The increase in life expectancy of the world population is associated with a higher incidence of diseases, leading to functional incapacity and dependence in old age. Aging is usually accompanied by progressive loss of muscle mass, muscular strength and functional capacity, possibly exacerbated by inactivity and low protein and energy consumption of elderly individuals. However, the response to strength training, as well as the daily recommendation of protein and other factors related to sarcopenia in this population seem not to be well understood. Objective: To evaluate the effect of protein intake and resistance training on body composition, muscle strength and functional capacity in the elderly. METHODS: A randomized placebo-controlled clinical trial will be conducted with 38 elderly people, ≥ 60 years old, sedentary, and body mass index between 22 and 30 kg / m2. All those who agree to participate will be randomized into two groups (intervention or placebo) and will undergo an initial assessment consisting of food consumption analysis through the application of the three-day food record, assessment of muscle thickness of the thigh and arm by muscle ultrasonography, evaluation of body composition by dual energy X-ray absorptiometry (DEXA), dynamic maximal strength (1RM) test of knee extension and elbow flexion, peak torque test of knee extension, functional capacity tests and quality of life questionnaire (SF-36). The elderly will participate in resistance training for 12 weeks, two session per week. The intervention group will be supplemented with whey protein isolate (2x / day - 20g for breakfast and 20g for dinner) and the placebo group will receive maltodextrin (2x / day - 20g for breakfast and 20g for dinner). All outcomes will be assessed before and after the 12-week resistance training period.
Study Type
INTERVENTIONAL
Allocation
RANDOMIZED
Purpose
TREATMENT
Masking
DOUBLE
Enrollment
38
Whey protein (2x / day - 20g for breakfast and 20g for dinner).
Maltodextrin (2x / day - 20g for breakfast and 20g for dinner).
Federal University of Health Sciences
Porto Alegre, Rio Grande do Sul, Brazil
Densitometry by dual energy X-ray absorptiometry (DEXA) change from baseline.
Measure body composition, such as total fat mass (kg), total fat-free mass (kg), and fat-free mass in the thigh (kg) will be assessed using Dual Energy X-Ray Absorption Densitometry (HXD) (Hologic Discovery W, USA).
Time frame: This measure will be performed before and after the intervention (12 weeks resistance training and supplementation).
Ultrasonography change from baseline.
The evaluation of muscle thickness of the quadriceps femoris muscles, as well as the brachial and brachial biceps will be done by means of an image obtained using the Ulio XG ultrasound device (Toshiba, Japan).

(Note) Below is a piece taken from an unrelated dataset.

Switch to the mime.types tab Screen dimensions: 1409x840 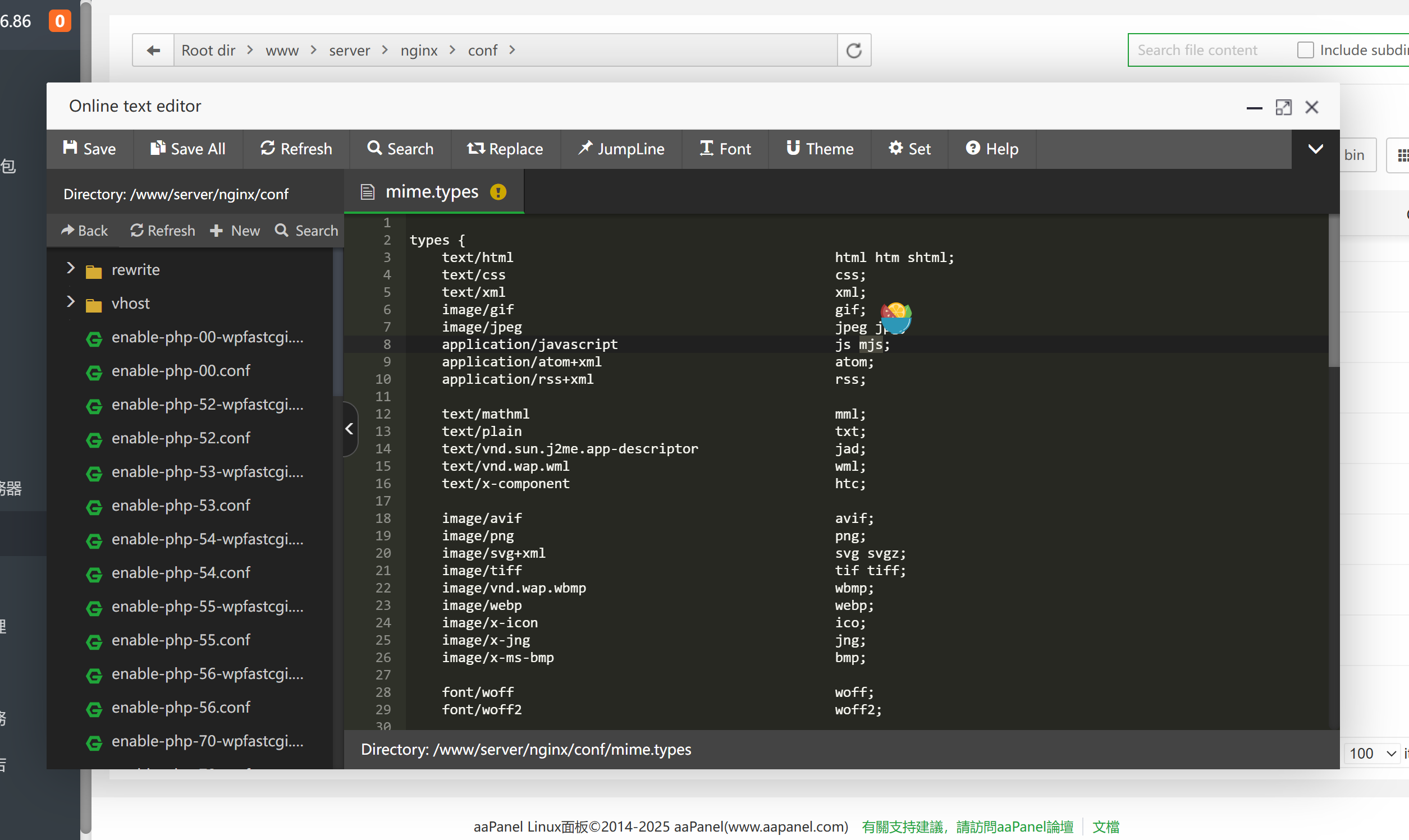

Time frame: This measure will be performed before and after the intervention (12 weeks resistance training and supplementation).
Muscular strength (peak of torque) change from baseline.
The torque production rate will be calculated from the torque-time curves obtained during a maximal voluntary isometric contraction of knee extension performed on an isokinetic dynamometer (Cybex, Ronkonkoma, USA).
Time frame: This measure will be performed before and after the intervention (12 weeks resistance training and supplementation).
Muscular strength (1-RM) change from baseline.
The 1-RM tests (1 maximum repetition test) of knee extension and elbow flexion will be performed in an extensor chair and Scott bench, respectively (Mark Können Gym, China), bilaterally.
Time frame: This measure will be performed before and after the intervention (12 weeks resistance training and supplementation).
Functional capacity (sit and stand up test) change from baseline.
The number of sit and stand movements in the chair will be evaluated in 30 seconds.
Time frame: This measure will be performed before and after the intervention (12-week resistance training and supplementation).
Functional capacity (timed up and go test) change from baseline.
The task will be to walk a three-meter course, get around a cone, go back and sit in the chair. The result will be expressed in seconds.
Time frame: This measure will be performed before and after the intervention (12-week resistance training and supplementation).
Functional capacity (stair climbing test) change from baseline.
Task to climb a flight of stairs at a comfortable speed and without the aid of the handrail and the time will be measured in seconds.
Time frame: This measure will be performed before and after the intervention (12-week resistance training and supplementation).
Protein intake (dietary record) baseline.
Time frame: To evaluate the food consumption will be used the dietary record of three days.
Protein intake (24-hour food recall).
Time frame: To verify possible changes in dietary intake over the 12 weeks of intervention, a 24-hour food recall will be applied on the fourth and eighth week and immediately after the last training session.
Diet Quality Index.
Time frame: To evaluate the quality of the diet will be used the Healthy Eating Index (HEI) that assigns scores to the diet according to the adequacy of the food and nutrients intake, based on the 24 hour reminders previously applied.
Quality of life (SF-36) change from baseline.
Time frame: This measure will be performed before and after the intervention (12-week resistance training and supplementation). The SF-36 (Medical Outcomes Study 36) questionnaire will be used to evaluate the quality of life of the elderly.